◆ **Task prompt**
Answer with the number of lines in the listing below that contain the word "Given", and nothing else.

◆ **Source records**

# # # # # # #

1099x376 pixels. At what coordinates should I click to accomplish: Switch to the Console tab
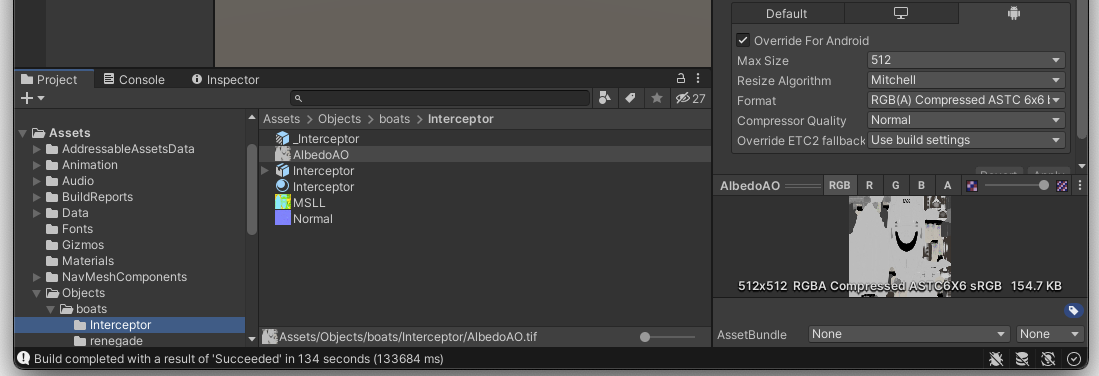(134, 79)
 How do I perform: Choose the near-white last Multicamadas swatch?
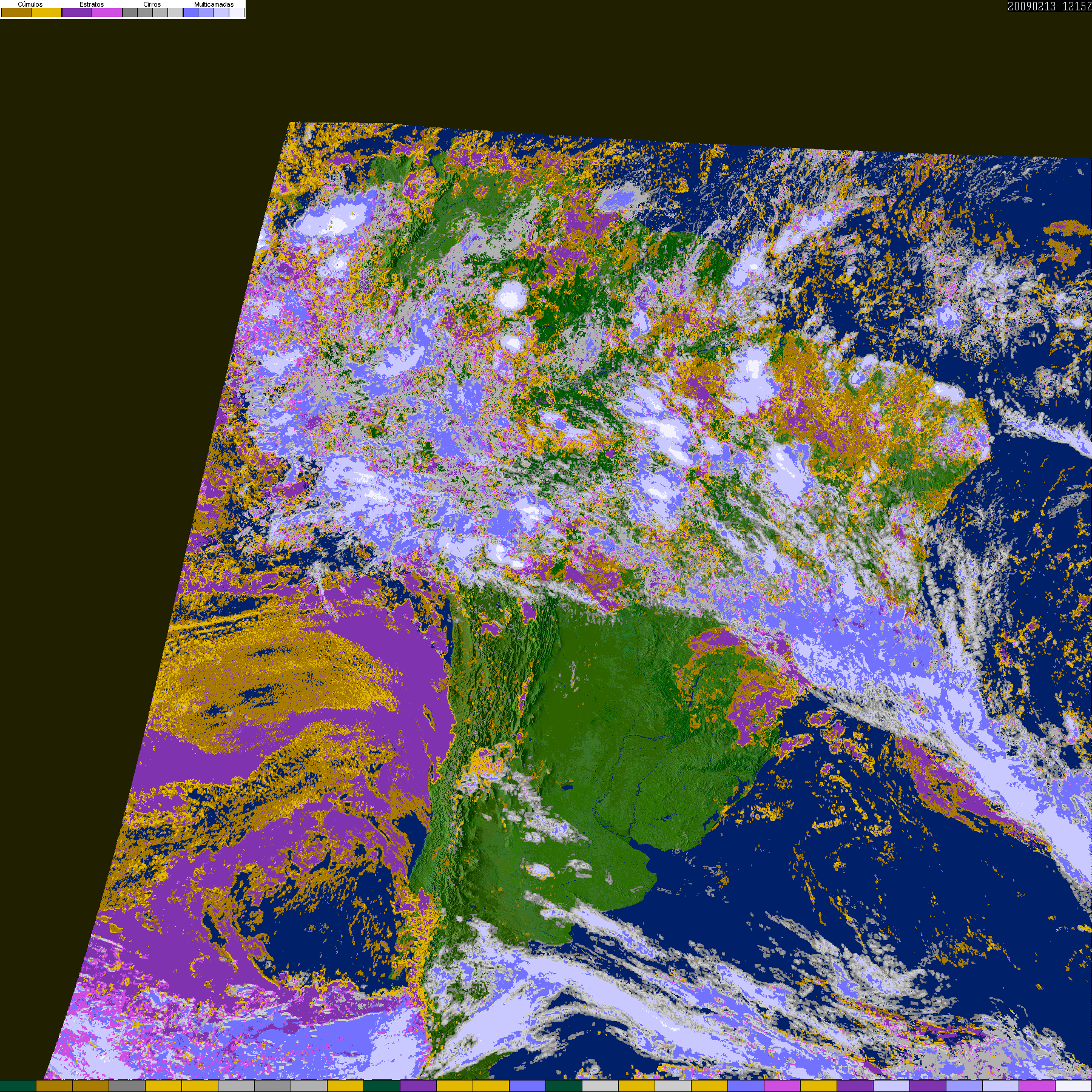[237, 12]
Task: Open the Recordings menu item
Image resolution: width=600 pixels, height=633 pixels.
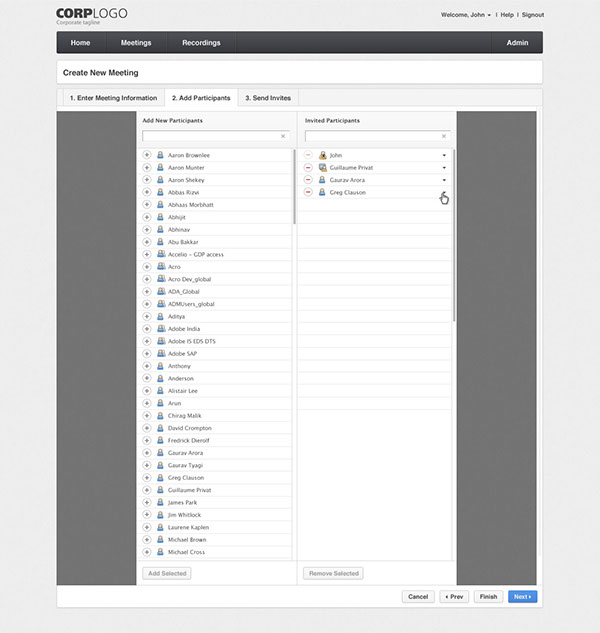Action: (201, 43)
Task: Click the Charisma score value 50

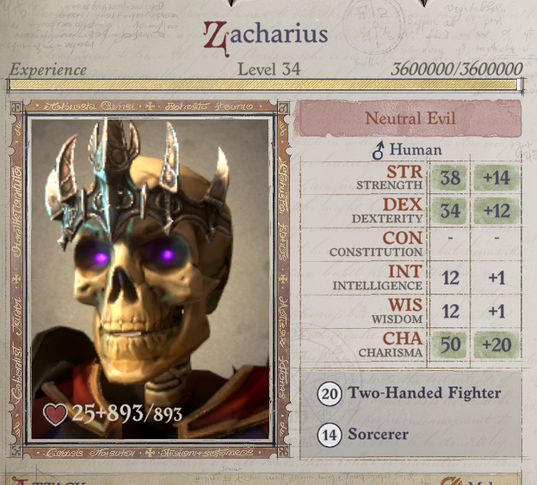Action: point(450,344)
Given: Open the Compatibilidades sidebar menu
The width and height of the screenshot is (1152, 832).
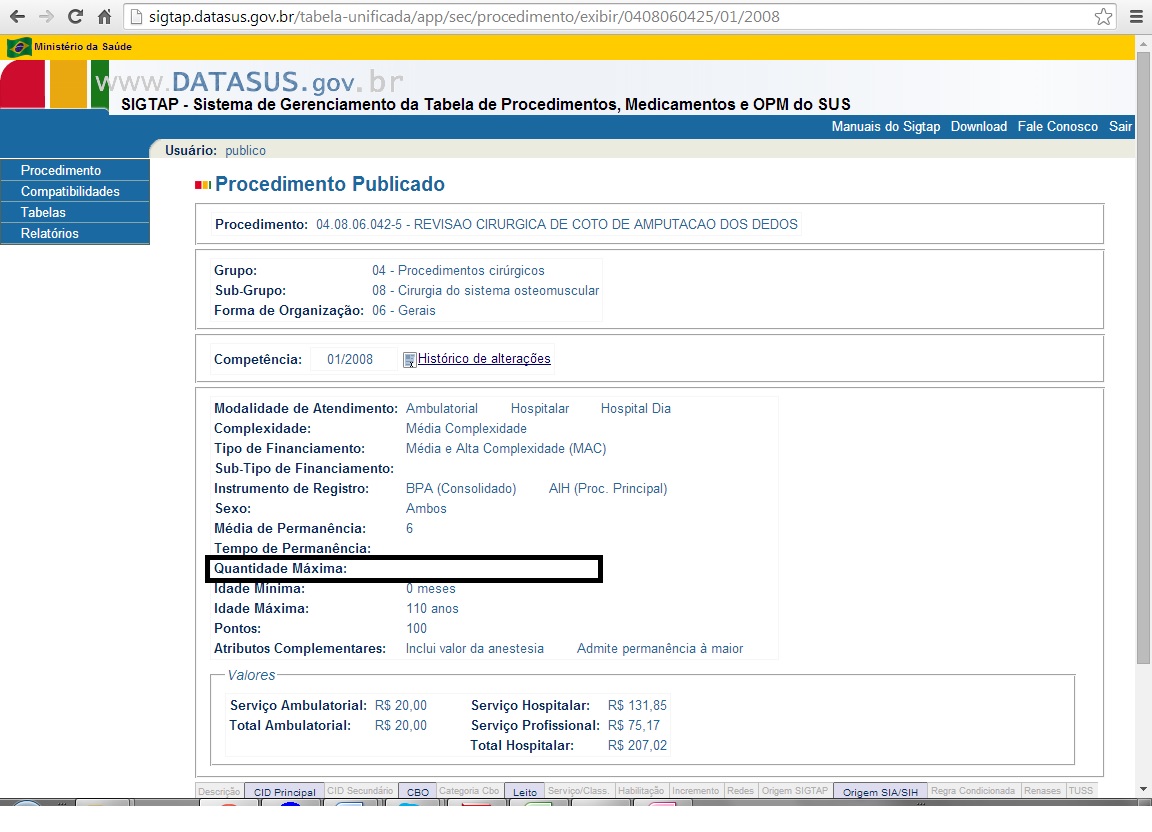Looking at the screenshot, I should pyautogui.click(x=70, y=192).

# # # # # # #

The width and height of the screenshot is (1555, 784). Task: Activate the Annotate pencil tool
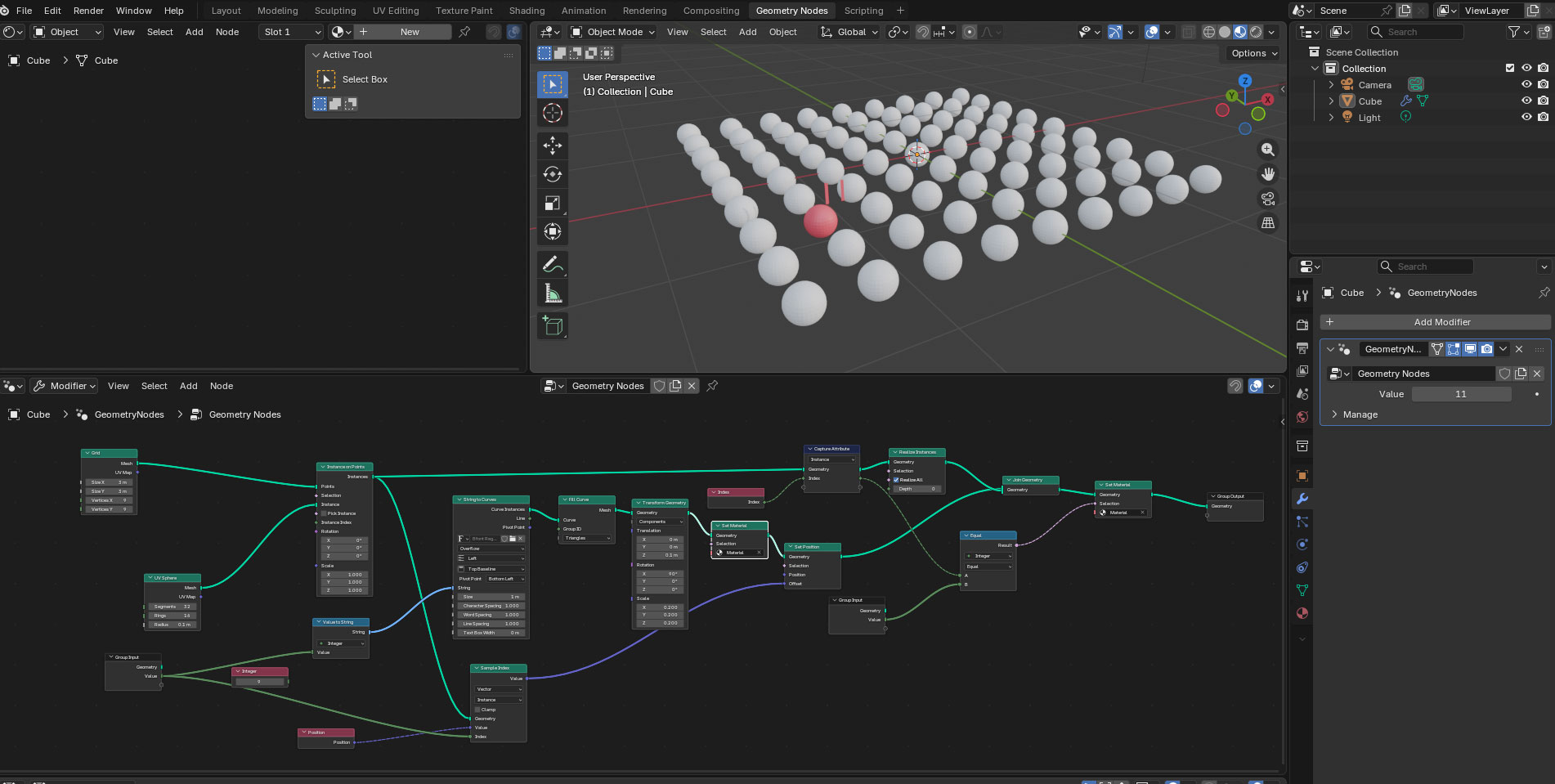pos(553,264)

# # # # # # #

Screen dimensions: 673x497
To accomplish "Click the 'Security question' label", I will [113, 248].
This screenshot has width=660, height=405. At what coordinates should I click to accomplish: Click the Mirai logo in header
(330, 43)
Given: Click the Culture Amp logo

# # # # # # #

◆ **Result of the task**
2